### What this task involves:
Each entry below is to be restated word for word, with no pictures carried over.

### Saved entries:
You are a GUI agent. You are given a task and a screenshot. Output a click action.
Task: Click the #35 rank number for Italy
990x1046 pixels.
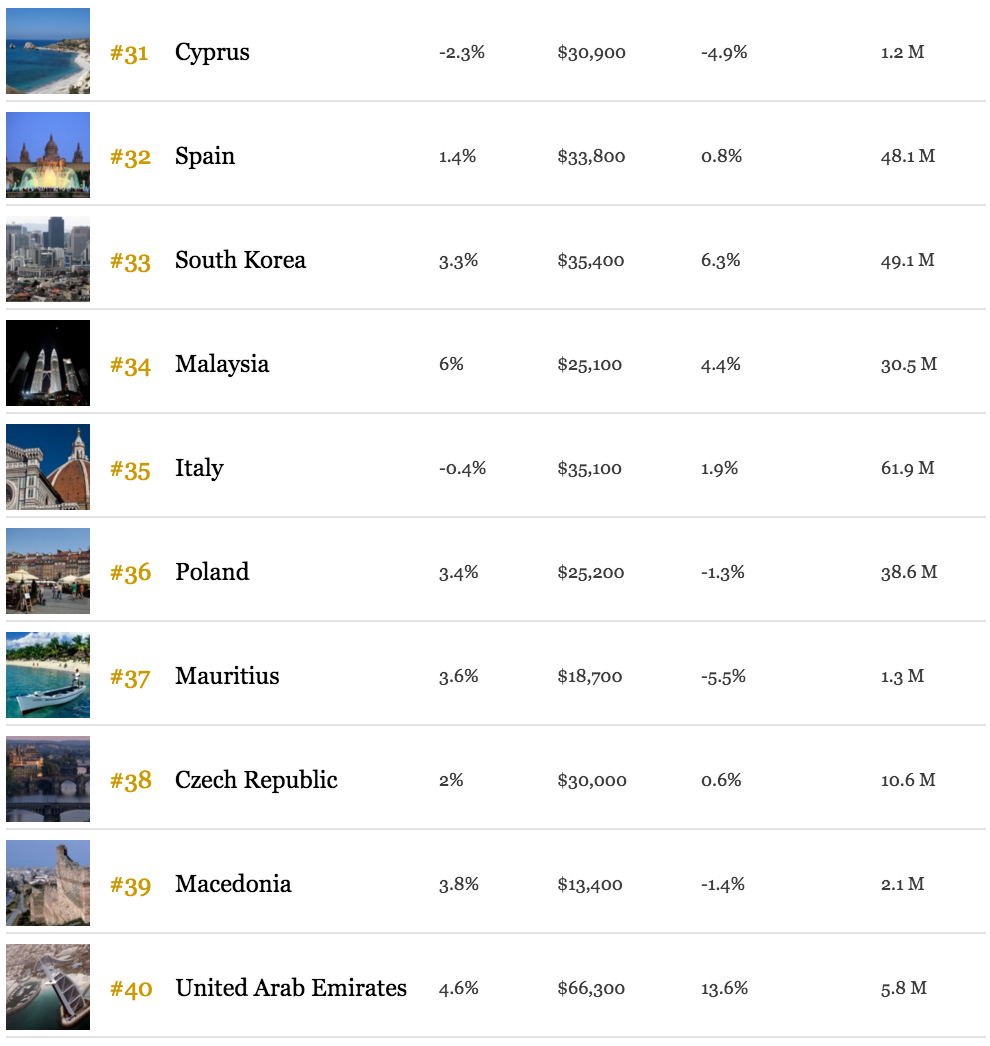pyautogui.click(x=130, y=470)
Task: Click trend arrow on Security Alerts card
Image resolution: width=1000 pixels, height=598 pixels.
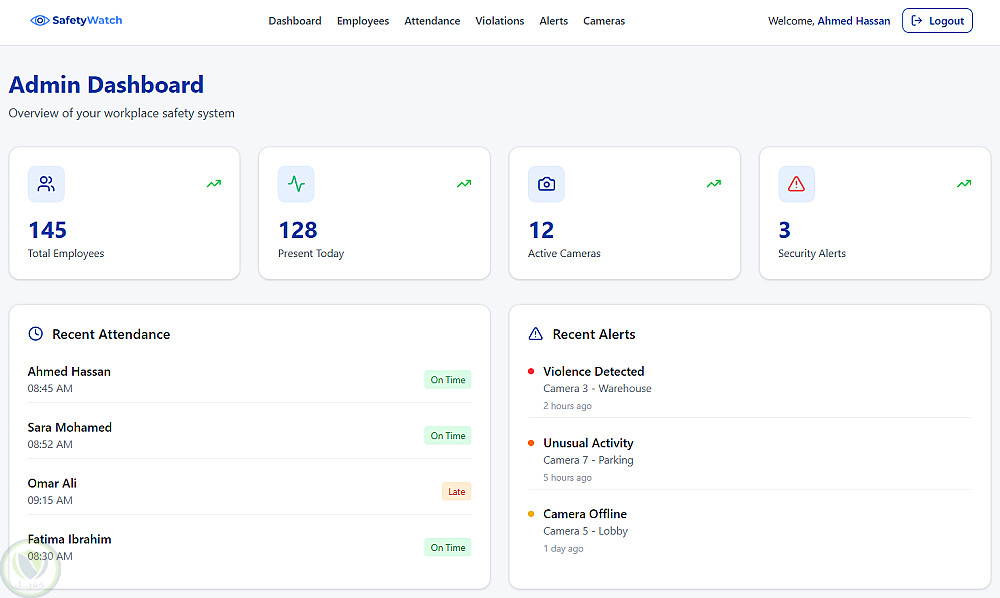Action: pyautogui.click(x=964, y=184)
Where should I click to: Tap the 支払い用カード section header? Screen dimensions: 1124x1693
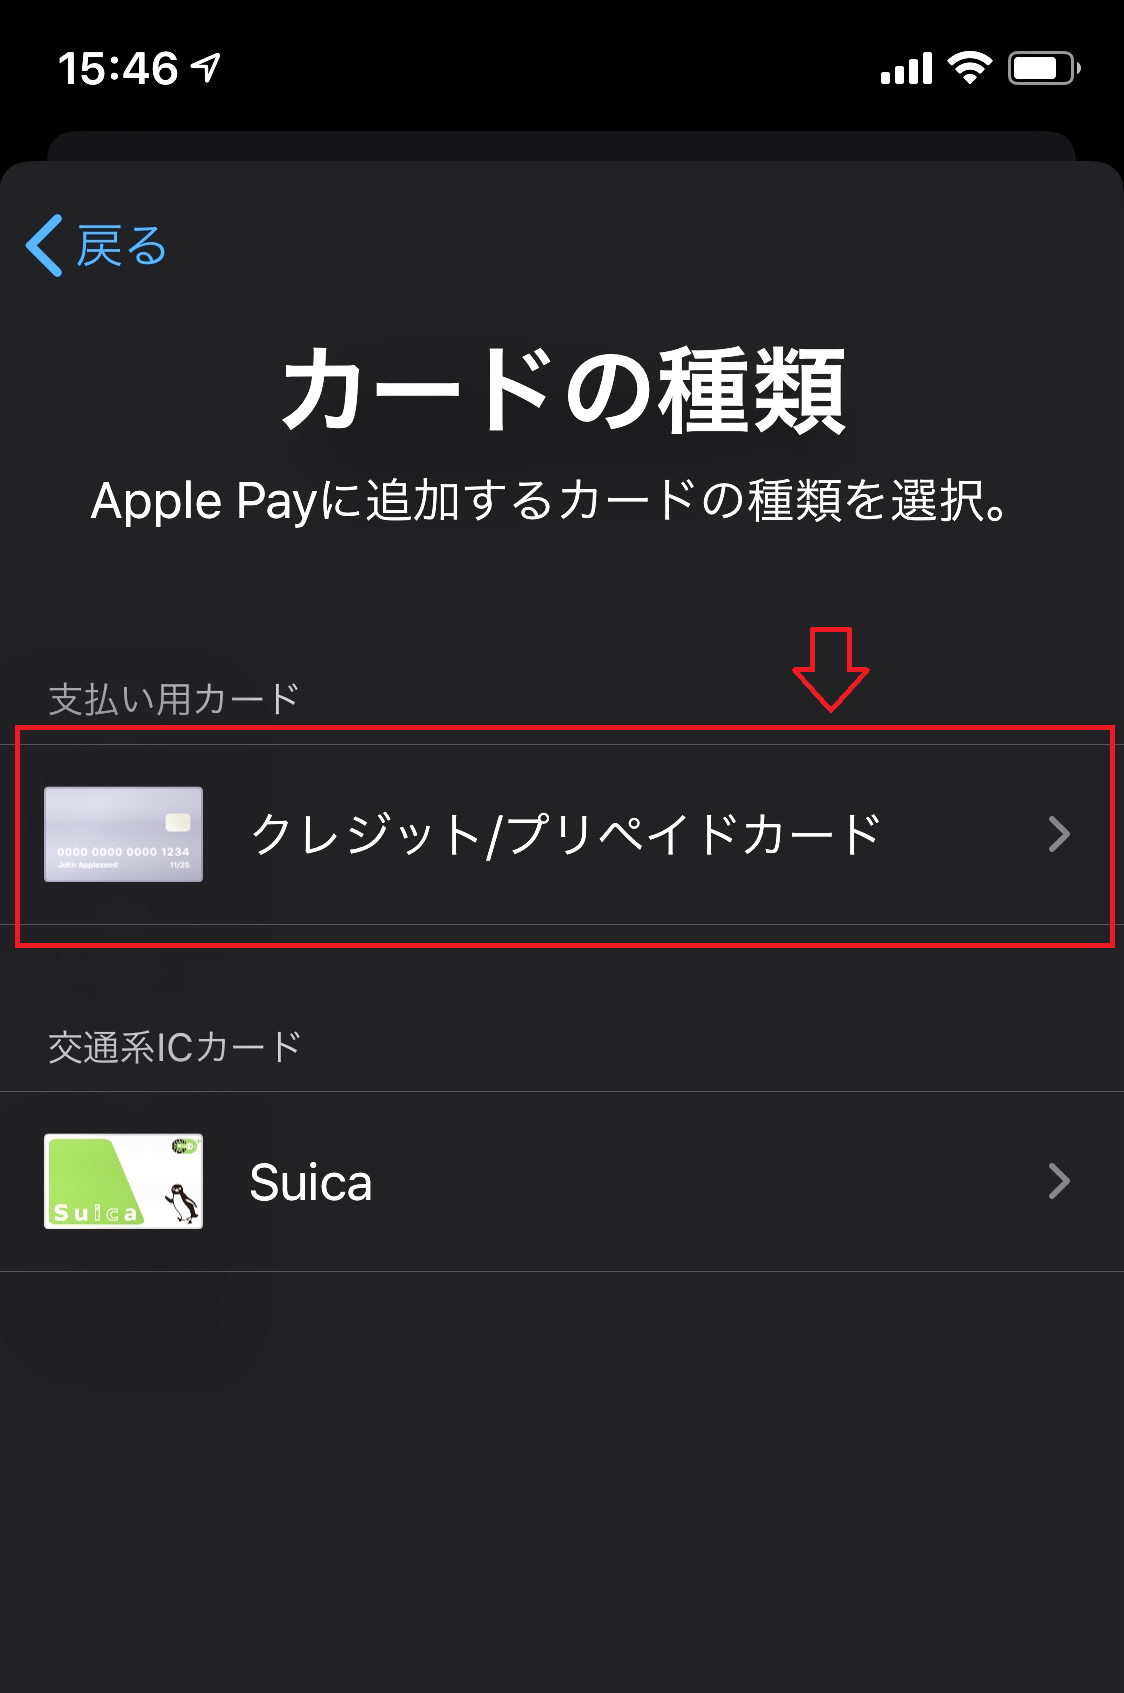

### Answer to the problem:
You are a GUI agent. You are given a task and a screenshot. Output a click action.
Task: Click the #35 rank number for Italy
990x1046 pixels.
pyautogui.click(x=130, y=470)
Task: Click trend arrow on Security Alerts card
Image resolution: width=1000 pixels, height=598 pixels.
Action: pyautogui.click(x=964, y=184)
Where should I click to: Tap the 支払い用カード section header? Screen dimensions: 1124x1693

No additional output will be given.